▸ TEXT PASSAGE
———
In 1854, he moved to Marysville, Yuba County, where he became the town's best-known Black citizen. Duplex opened a barbershop in Marysville, Yuba County, using his profit from the gold mine.

His barbershop was called the Metropolitan Shaving Saloon, and was on D Street, which was known as "barber row." An employer of other Black barbers, Duplex advertised in 1858 that he would have seven barbers in attendance at the California State Fair. In 1859, The Daily National Democrat reported that Duplex had constructed a row of fans, powered by a steam engine, above the chairs at the Metropolitan Barber Shop. The newspaper praised the constant circulation of air as "truly delightful".

That year, he traveled to New Haven to bring his mother Adaline back with him to California, where she continued working as a dressmaker. Duplex was active in the Mount Olive Baptist Church in Marysville, and was a Freemason, belonging to the Prince Hall Masonic Lodge.

=== Colored Conventions Movement ===
From the 1850s through the 1870s, Duplex was a leader in the Colored Conventions Movement in California, traveling long distances to attend every meeting in Sacramento and San Francisco. He served as a delegate from Yuba County at the California Colored Citizens Convention in 1855, and was a state executive committee member for the convention in 1856. He was an advocate for allowing Black testimony in the court system, and lobbied for equal educational opportunities for African Americans. In 1874, Duplex spoke in front of the Board of Education in Marysville to request that Black primary school children, who were taught in an underfunded segregated school, receive access to intermediate and grammar school education.
———
[Collection entries]
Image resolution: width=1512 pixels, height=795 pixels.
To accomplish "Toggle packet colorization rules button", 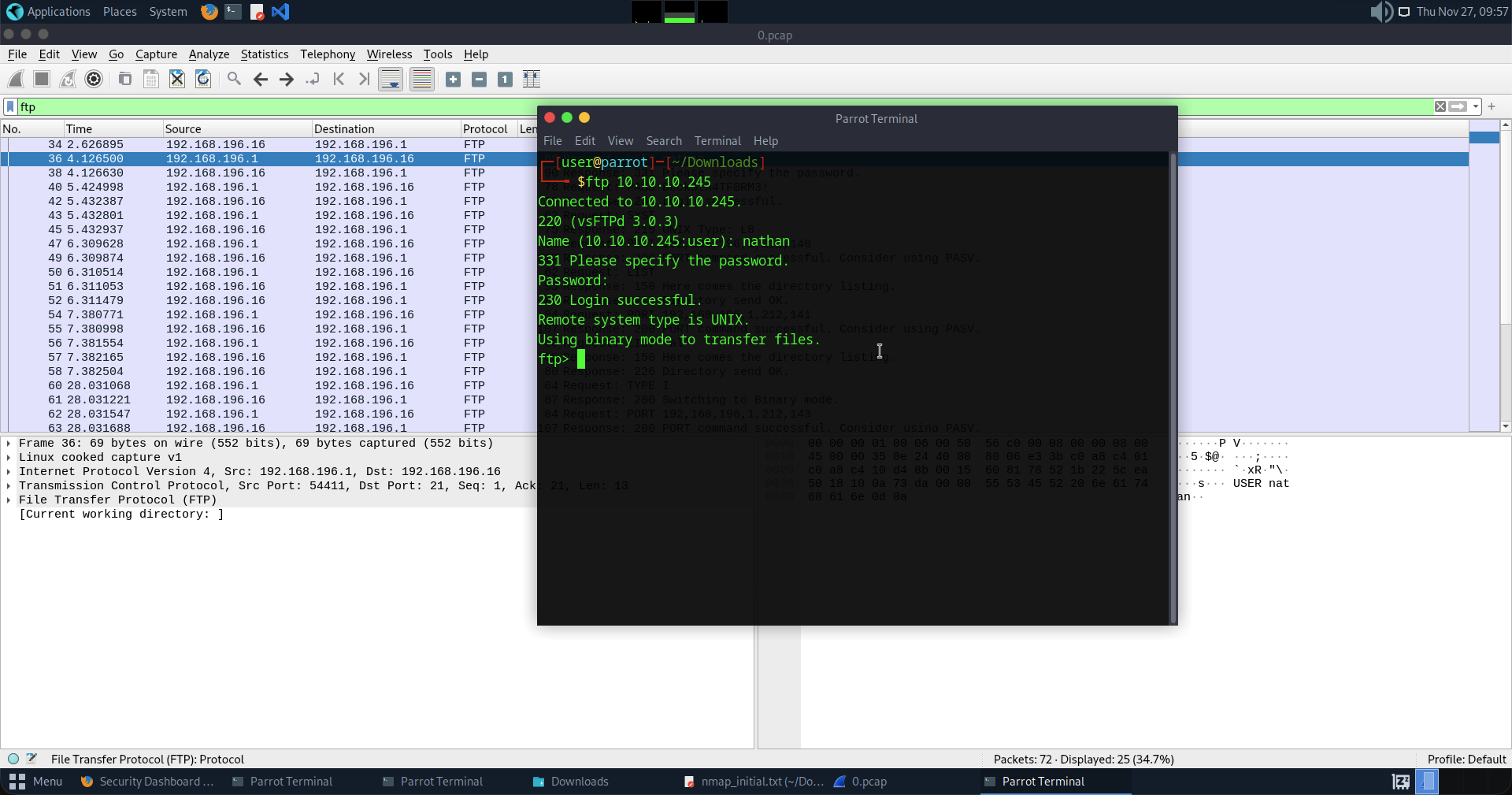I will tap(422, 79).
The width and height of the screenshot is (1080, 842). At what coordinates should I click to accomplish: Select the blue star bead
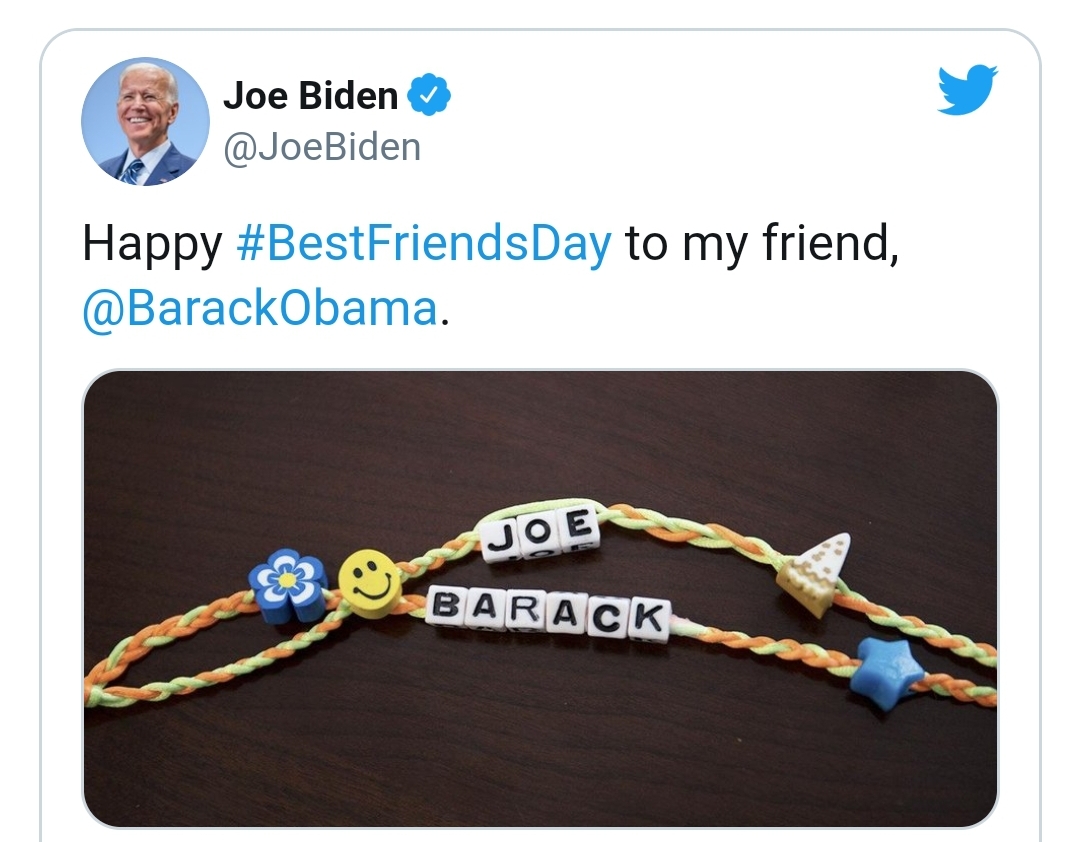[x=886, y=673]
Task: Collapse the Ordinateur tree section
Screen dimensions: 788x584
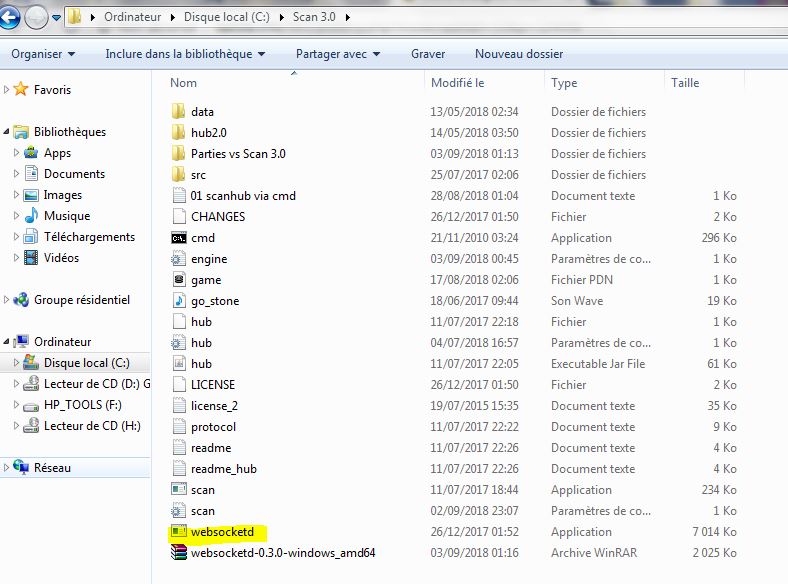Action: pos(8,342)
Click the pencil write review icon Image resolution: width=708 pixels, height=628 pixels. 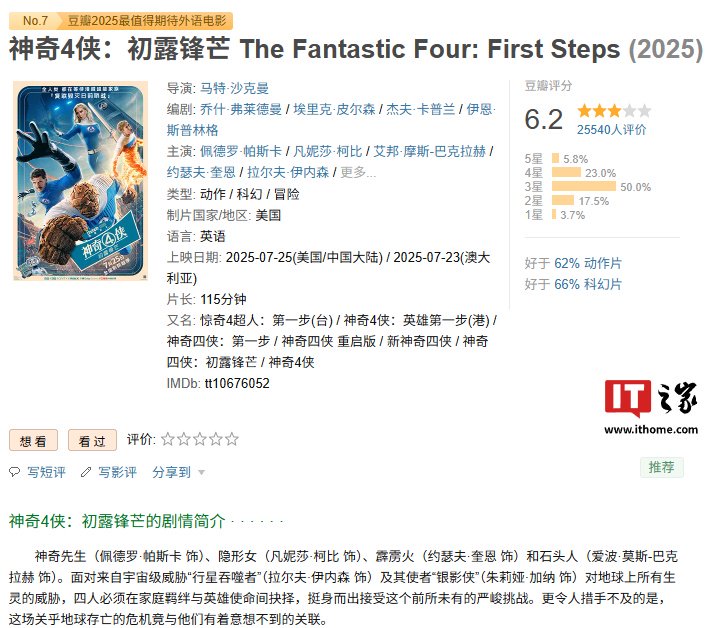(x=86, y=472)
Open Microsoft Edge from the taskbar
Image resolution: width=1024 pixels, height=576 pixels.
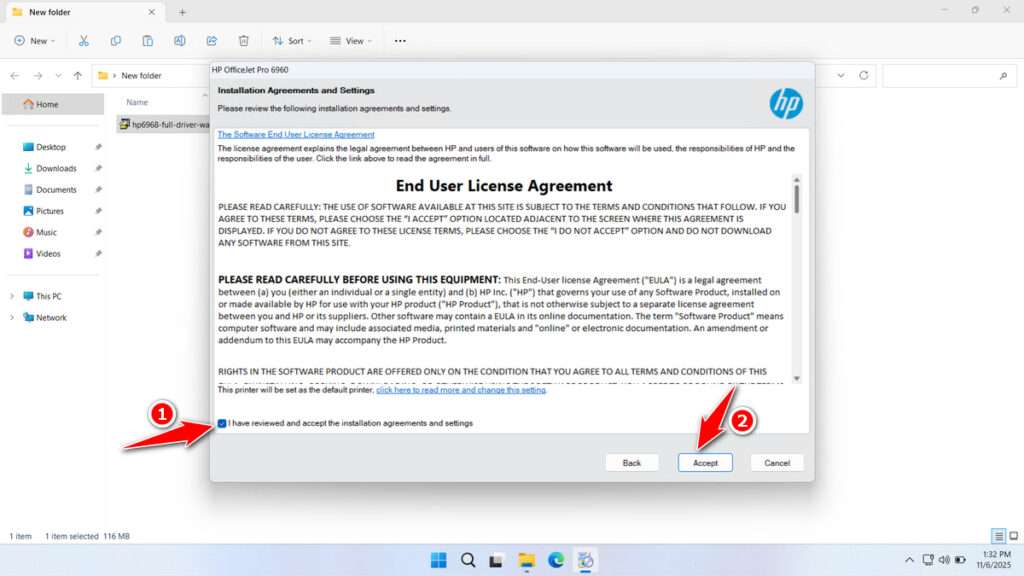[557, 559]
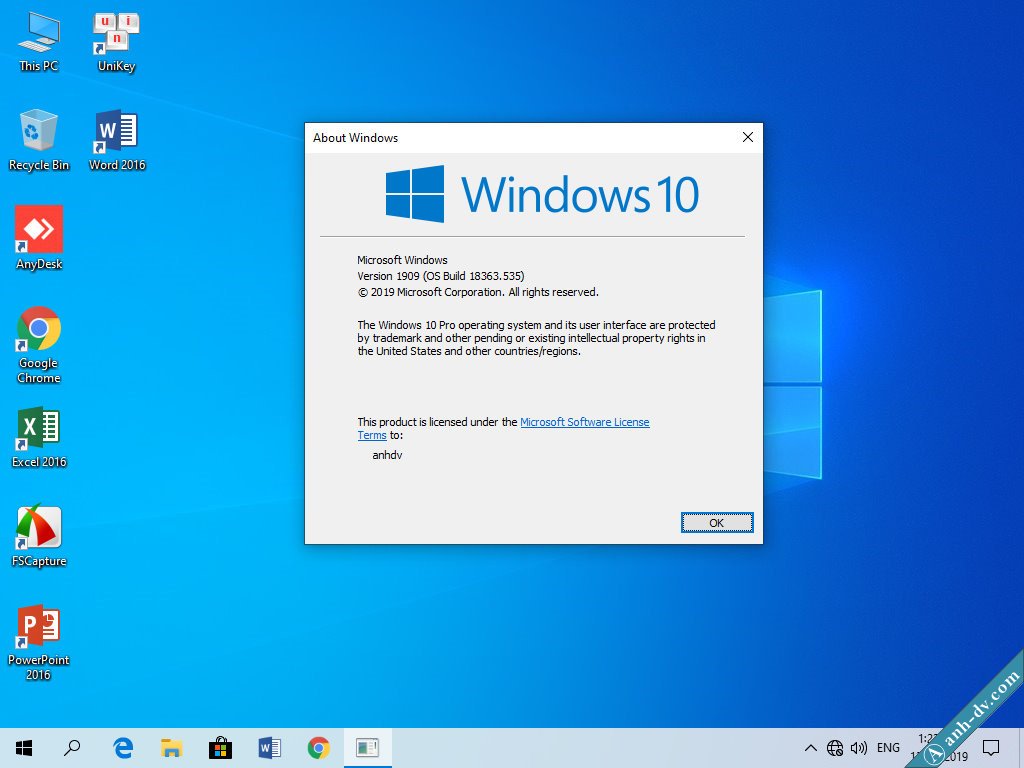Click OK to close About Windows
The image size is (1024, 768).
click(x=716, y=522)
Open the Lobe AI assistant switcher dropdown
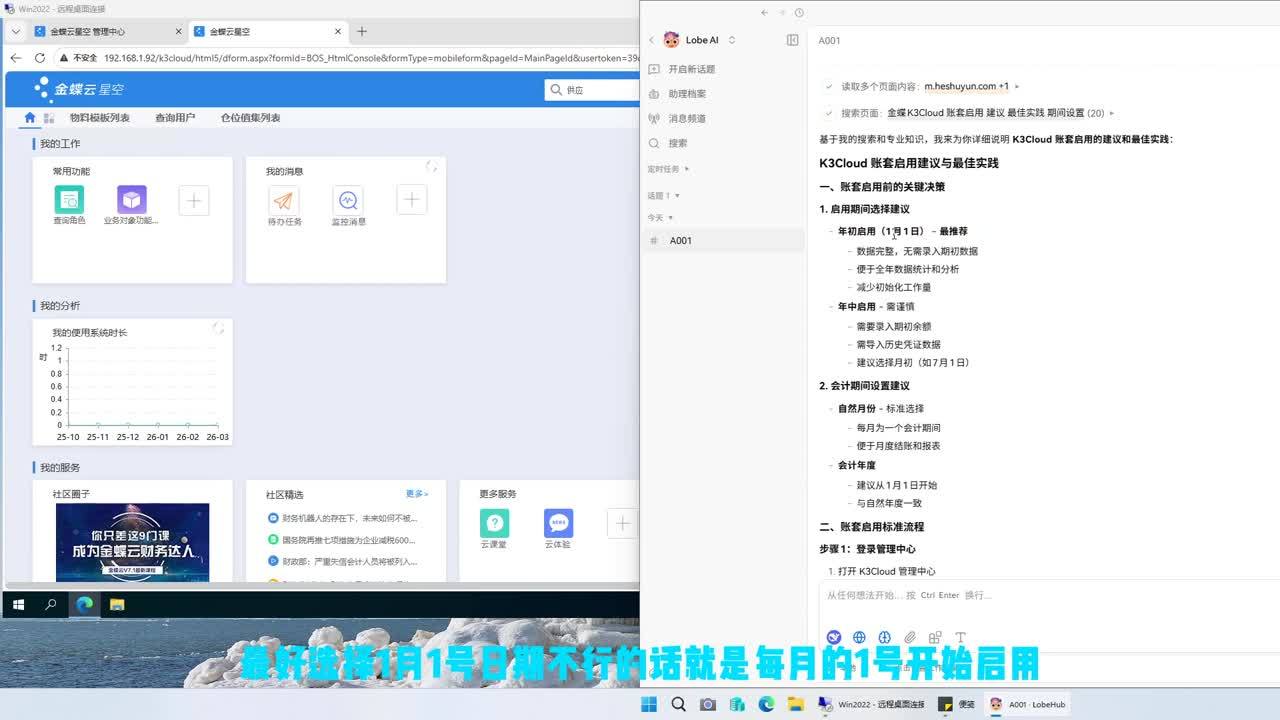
———
▸ TASK STATEMENT
Answer these questions from the passage on Duplex:
(a) On which street was his barbershop located?
(b) Whom did he travel to New Haven to bring back to California?
(c) Before which body did he speak in 1874?

▸ YOUR SOLUTION
(a) D Street, which was known as "barber row"
(b) His mother, Adaline
(c) The Board of Education in Marysville